Все дела о планах покушения на императора находились под непосредственным контролем Департамента полиции, и в условиях тщательной проверки агентурной информации каким-либо образом дезинформировать охранку было практически невозможно. Всё сообщенное «Аленским» полностью подтвердилось, и Мержеевская была арестована, что, возможно, спасло жизнь Николаю II.
Уже после убийства Столыпина ряд видных охранников пытались принизить значение дела Мержеевской на том основании, что психиатрическая экспертиза признала ее душевнобольной. Кроме того очевидного возражения, что готовая на террор женщина вряд ли может находиться в другом состоянии, пример известной террористки Татьяны Леонтьевой доказывает, насколько могут быть опасны душевнобольные с манией политического убийства.
Дочь якутского вице-губернатора готовила чрезвычайно похожее покушение — воспользовавшись имевшимся у нее доступом во дворец, она собиралась во время благотворительного бала застрелить императора из револьвера, спрятанного в букете цветов. После ареста и пребывания в Шлиссельбургской крепости Леонтьева была освобождена в связи с диагностированным психическим заболеванием. Чрезмерная гуманность российских властей имела тяжелые последствия — уехавшая в Швейцарию террористка застрелила французского гражданина, ошибочно приняв его за бывшего российского министра внутренних дел Дурново.
В 1910 году Богров ради юридической карьеры переезжает в Петербург. Подчеркнем — переезжает именно из-за карьерных соображений, а не потому, что хотел порвать с охранкой или ощутил к себе недоверие со стороны товарищей по революционной деятельности. Об этом он исчерпывающе написал одному из своих друзей: «Думаю заниматься уголовными делами… Интерес у меня именно к криминалистической деятельности громадный. В последнее время я ежедневно по несколько часов высиживаю в суде в качестве свидетеля».
Начальник Киевского охранного отделения ни в коей мере переезду не препятствовал, и на этом связь Богрова с охранкой могла бы прерваться навсегда. Кулябко даже и не поднимал вопрос о том, что «Аленский» должен продолжить сотрудничество со столичным охранным отделением. Богров сам написал бывшему руководителю в Киев письмо с просьбой сообщить, кому в Петербурге можно передавать имеющуюся у него информацию, и получил ответ, что он может обратиться к полковнику фон Коттену. Понятно, что одновременно последний был предупрежден Кулябко о том, что к нему обратится «Аленский».

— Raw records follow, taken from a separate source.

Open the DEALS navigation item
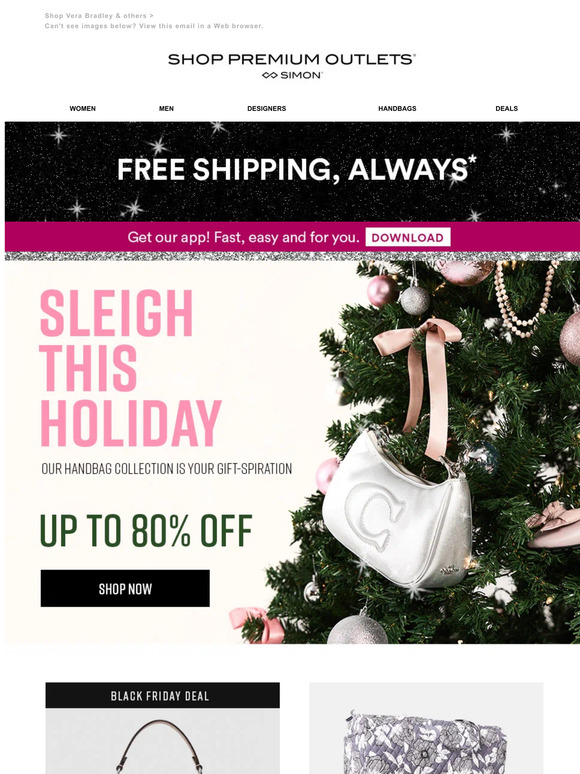This screenshot has width=580, height=774. coord(506,108)
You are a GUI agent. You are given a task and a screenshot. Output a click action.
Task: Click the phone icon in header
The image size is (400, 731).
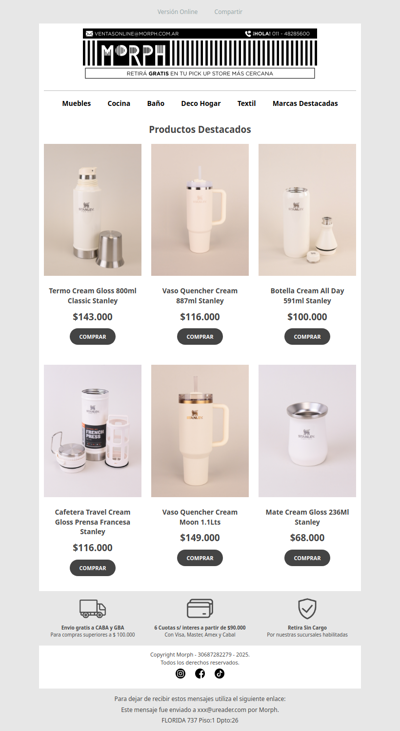(x=248, y=34)
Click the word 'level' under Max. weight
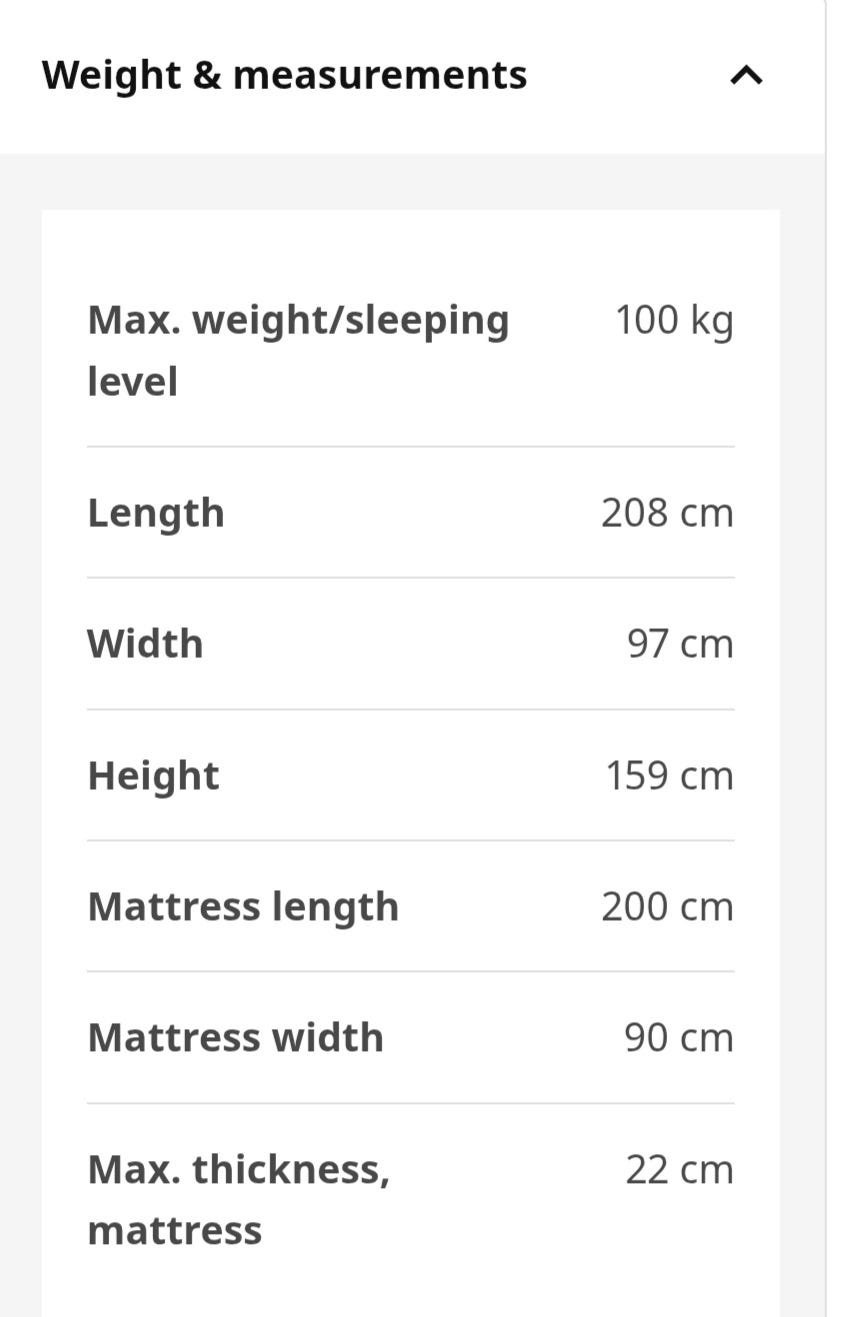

О дальнейшей работе Богрова в Петербурге начальник Петербургского охранного отделения сообщил позднее следующее: «Два или три дня спустя ко мне позвонил по телефону неизвестный господин и назвался Оленским (фон Коттен неточно помнил агентурный псевдоним Богрова. — Авт. )… Он сообщил, что уже несколько лет работает в Киевском охранном отделении, причем сначала работал по социалистам-революционерам, а затем перешел к анархистам. После одной из ликвидации, произведенных Киевским охранным отделением на основании данных им сведений, положение его несколько пошатнулось, ввиду чего он временно отошел от работы. Последнее время ему удалось рассеять все возникшие против него подозрения, и он находит вполне возможным возобновить свою работу. Переезд свой в Петербург он объяснил тем, что он недавно кончил университет и имеет в виду приписаться в сословие присяжных поверенных, в качестве помощника у присяжного поверенного Кальмановича. При дальнейшем разговоре выяснилось, что никаких явок в Петербург он не имеет, но что рассчитывает приобрести таковые либо среди социалистов-революционеров, либо же, на что он более рассчитывал, среди анархистов, путем сношений со своими заграничными товарищами, из числа коих он назвал нескольких видных представителей анархизма, как, например, Иуду Гросмана и других.
Спустя несколько дней у меня состоялось второе свидание с Богровым… На этом свидании Богров, которому мною был дан псевдоним Надеждин, сообщил, что, насколько ему удалось выяснить, активных анархистов в Петербурге не имеется, что вполне совпадало с имевшимися в отделении сведениями. Что же касается социалистов-революционеров, то Богров с уверенностью заявил, что ему удастся завязать с ними сношения как через Кальмановича, так равно через присяжного поверенного Мандельштама. В подтверждение своих слов он рассказал, что на днях Кальманович получил из-за границы какое-то письмо, привезенное недавно вернувшейся из-за границы еврейкой, по фамилии Паризи — родственницей Богрова. Этому письму Кальманович придавал какое-то исключительное значение и дал его Богрову с просьбой лично передать известному социалисту-революционеру Егору Егоровичу Лазареву (запомним эту фамилию. — Авт. ), проживавшему в то время в Петербурге легально и служившему в конторе "Вестник знания". Письмо это Богров показывал мне и подполковнику Еленскому в подлиннике; оно заключало в себе 2–3 строчки совершенно безразличного, возможно, что условного, содержания.